Travis Fisher, Cato Institute director of energy and environmental policy studies, said Congress should embrace competition, arguing that federal policy has fallen well short of that.

“I very much agree with a 2002 book by Cato that referred to the mandatory open access model of transmission, which is basically what we’re dealing with now, which is the restructuring — I wouldn’t call it deregulation —  restructuring from the late 1990s, referred to that as ‘infrastructure socialism,’” Fisher said. “Now that is, I think, a fair way to characterize the public grid. That’s why I’ve been advocating today for a new parallel path to allow private grids.”

The growth in artificial intelligence data centers and advanced manufacturing is a sign of an expanding economy, but the grid cannot keep up. Consumer-regulated electricity can meet that demand quickly without overburdening other consumers, Fisher said. (See GOP Senator Introduces Bill to Let Large Loads Set up Consumer Regulated Utilities.)

“The idea is straightforward: allow new large-scale customers, like data centers, to develop off-grid power systems under voluntary contracts,” he said. “These systems would be physically separate from the existing grid. That means no interconnection delays, no reliance on congested transmission networks, and importantly, no shifting of costs or risks onto existing ratepayers.”

The best way the committee can help the grid meet rising demand is by expanding the power grid, said Liza Reid, Niskanen Center director of climate and energy policy.
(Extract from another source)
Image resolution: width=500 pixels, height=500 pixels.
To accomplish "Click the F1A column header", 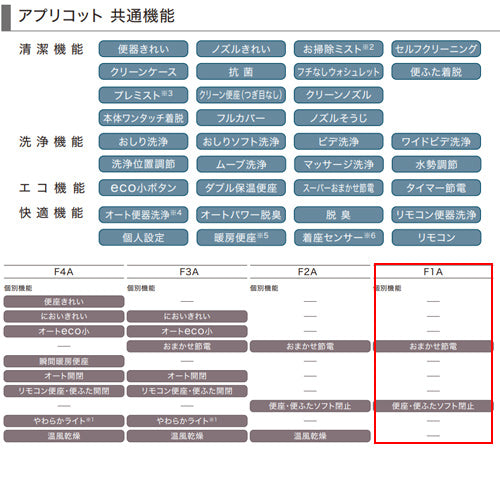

“We are building a more diverse set of energy resources at the same time: gas, nuclear, wind, solar, geothermal and storage,” Reid said. “But no single resource is sufficient on its own. Reliability depends on how these resources work together, and transmission is what allows that coordination to happen and ensures that every American has access to that affordable power.”

The bulk power system is made up of regional grids, with limited transfer capability between them, which has been illustrated in recent winter storms when one region is facing tight conditions while its neighbor operates normally.

“Interregional transmission lines are in the national public interest because of these affordability and reliability benefits that they provide, yet they face much higher siting and permitting barriers than other energy infrastructure, because the authority to prove approve interstate projects still rests largely with the states or even sometimes counties,” Reid said.

A shortage of grid capacity is the primary barrier to AI in the country, and without a dominant grid, the technology will develop faster elsewhere, she said. Congress can help deliver that grid with permitting legislation, she added.